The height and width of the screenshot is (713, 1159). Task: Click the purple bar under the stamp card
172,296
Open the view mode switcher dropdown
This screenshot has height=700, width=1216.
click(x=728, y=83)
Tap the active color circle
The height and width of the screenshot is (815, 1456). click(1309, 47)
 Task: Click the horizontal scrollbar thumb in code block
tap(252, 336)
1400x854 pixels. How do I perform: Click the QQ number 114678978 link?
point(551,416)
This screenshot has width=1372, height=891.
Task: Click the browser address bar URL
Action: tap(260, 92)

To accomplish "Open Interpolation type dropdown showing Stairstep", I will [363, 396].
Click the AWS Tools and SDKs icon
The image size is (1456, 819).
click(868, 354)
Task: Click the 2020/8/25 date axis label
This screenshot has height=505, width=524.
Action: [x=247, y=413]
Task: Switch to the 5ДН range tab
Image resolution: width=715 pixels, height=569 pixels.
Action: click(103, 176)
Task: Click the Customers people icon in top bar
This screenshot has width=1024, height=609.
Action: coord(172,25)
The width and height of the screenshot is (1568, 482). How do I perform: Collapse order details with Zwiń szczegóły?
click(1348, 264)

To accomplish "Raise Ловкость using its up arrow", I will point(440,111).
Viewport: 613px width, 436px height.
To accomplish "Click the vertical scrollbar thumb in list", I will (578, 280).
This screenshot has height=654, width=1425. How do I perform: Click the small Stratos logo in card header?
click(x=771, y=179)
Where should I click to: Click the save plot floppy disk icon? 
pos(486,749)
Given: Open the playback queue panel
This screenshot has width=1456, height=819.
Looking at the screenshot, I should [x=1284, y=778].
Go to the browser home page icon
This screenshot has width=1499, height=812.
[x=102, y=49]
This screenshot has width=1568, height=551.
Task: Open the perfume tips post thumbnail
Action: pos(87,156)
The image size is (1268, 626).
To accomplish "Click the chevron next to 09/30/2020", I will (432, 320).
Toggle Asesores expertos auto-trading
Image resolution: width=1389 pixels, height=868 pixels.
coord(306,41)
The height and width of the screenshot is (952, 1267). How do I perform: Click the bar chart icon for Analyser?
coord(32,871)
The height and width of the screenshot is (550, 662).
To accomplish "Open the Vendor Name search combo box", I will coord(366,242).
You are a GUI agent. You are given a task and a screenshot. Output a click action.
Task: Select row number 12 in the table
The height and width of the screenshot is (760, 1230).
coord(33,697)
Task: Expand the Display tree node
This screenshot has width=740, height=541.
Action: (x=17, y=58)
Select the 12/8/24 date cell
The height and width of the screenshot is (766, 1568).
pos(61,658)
═══
> TASK GOAL
From the listing above, copy each line that contains the string "number", matching its case exactly.

> FINISHED TASK
1400x854 pixels. How do I perform: Click the QQ number 114678978 link?
Task: Select row number 12 in the table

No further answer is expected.